Aim of the exercise ▸ Return each of the entries below word for word.

Data ▸
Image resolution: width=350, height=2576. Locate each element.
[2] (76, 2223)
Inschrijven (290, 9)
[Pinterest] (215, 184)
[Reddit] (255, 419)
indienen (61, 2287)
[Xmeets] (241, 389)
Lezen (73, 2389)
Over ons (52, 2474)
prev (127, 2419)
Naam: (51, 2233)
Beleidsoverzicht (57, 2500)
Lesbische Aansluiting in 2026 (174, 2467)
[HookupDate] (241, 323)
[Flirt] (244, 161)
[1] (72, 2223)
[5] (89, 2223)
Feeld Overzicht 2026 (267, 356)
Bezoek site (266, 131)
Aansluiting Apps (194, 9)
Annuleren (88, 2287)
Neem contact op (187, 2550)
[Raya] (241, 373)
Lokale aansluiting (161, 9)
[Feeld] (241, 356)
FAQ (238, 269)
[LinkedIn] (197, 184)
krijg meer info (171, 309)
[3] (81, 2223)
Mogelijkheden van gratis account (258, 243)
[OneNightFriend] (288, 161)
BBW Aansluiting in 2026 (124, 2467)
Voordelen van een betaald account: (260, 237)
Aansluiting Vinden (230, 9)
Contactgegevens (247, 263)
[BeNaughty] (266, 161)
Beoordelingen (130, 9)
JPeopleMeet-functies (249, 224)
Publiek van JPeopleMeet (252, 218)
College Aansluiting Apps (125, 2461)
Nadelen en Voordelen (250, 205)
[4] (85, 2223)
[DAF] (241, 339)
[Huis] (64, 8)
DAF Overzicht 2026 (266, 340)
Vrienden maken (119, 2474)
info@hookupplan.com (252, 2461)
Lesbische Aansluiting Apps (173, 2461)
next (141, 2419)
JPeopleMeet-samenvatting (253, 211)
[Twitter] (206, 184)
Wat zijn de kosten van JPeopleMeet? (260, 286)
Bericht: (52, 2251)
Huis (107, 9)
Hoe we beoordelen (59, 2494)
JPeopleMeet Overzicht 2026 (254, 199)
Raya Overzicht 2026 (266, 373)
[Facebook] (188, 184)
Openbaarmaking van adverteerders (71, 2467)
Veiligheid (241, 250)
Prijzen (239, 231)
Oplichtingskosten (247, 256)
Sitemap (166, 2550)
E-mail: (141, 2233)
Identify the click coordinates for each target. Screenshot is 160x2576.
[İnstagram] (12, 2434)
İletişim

Result for this task ▸
Image resolution: width=350, height=2576. Locate each element.
[2] (76, 2223)
Inschrijven (290, 9)
[Pinterest] (215, 184)
[Reddit] (255, 419)
indienen (61, 2287)
[Xmeets] (241, 389)
Lezen (73, 2389)
Over ons (52, 2474)
prev (127, 2419)
Naam: (51, 2233)
Beleidsoverzicht (57, 2500)
Lesbische Aansluiting in 2026 (174, 2467)
[HookupDate] (241, 323)
[Flirt] (244, 161)
[1] (72, 2223)
[5] (89, 2223)
Feeld Overzicht 2026 (267, 356)
Bezoek site (266, 131)
Aansluiting Apps (194, 9)
Annuleren (88, 2287)
Neem contact op (187, 2550)
[Raya] (241, 373)
Lokale aansluiting (161, 9)
[Feeld] (241, 356)
FAQ (238, 269)
[LinkedIn] (197, 184)
krijg meer info (171, 309)
[3] (81, 2223)
Mogelijkheden van gratis account (258, 243)
[OneNightFriend] (288, 161)
BBW Aansluiting in 2026 (124, 2467)
Voordelen van een betaald account: (260, 237)
Aansluiting Vinden (230, 9)
Contactgegevens (247, 263)
[BeNaughty] (266, 161)
Beoordelingen (130, 9)
JPeopleMeet-functies (249, 224)
Publiek van JPeopleMeet (252, 218)
College Aansluiting Apps (125, 2461)
Nadelen en Voordelen (250, 205)
[4] (85, 2223)
[DAF] (241, 339)
[Huis] (64, 8)
DAF Overzicht 2026 (266, 340)
Vrienden maken (119, 2474)
info@hookupplan.com (252, 2461)
Lesbische Aansluiting Apps (173, 2461)
next (141, 2419)
JPeopleMeet-samenvatting (253, 211)
[Twitter] (206, 184)
Wat zijn de kosten van JPeopleMeet? (260, 286)
Bericht: (52, 2251)
Huis (107, 9)
Hoe we beoordelen (59, 2494)
JPeopleMeet Overzicht 2026 (254, 199)
Raya Overzicht 2026 (266, 373)
[Facebook] (188, 184)
Openbaarmaking van adverteerders (71, 2467)
Veiligheid (241, 250)
Prijzen (239, 231)
Oplichtingskosten (247, 256)
Sitemap (166, 2550)
E-mail: (141, 2233)
Identify the click coordinates for each target. Screenshot is 160x2576.
[İnstagram] (12, 2434)
İletişim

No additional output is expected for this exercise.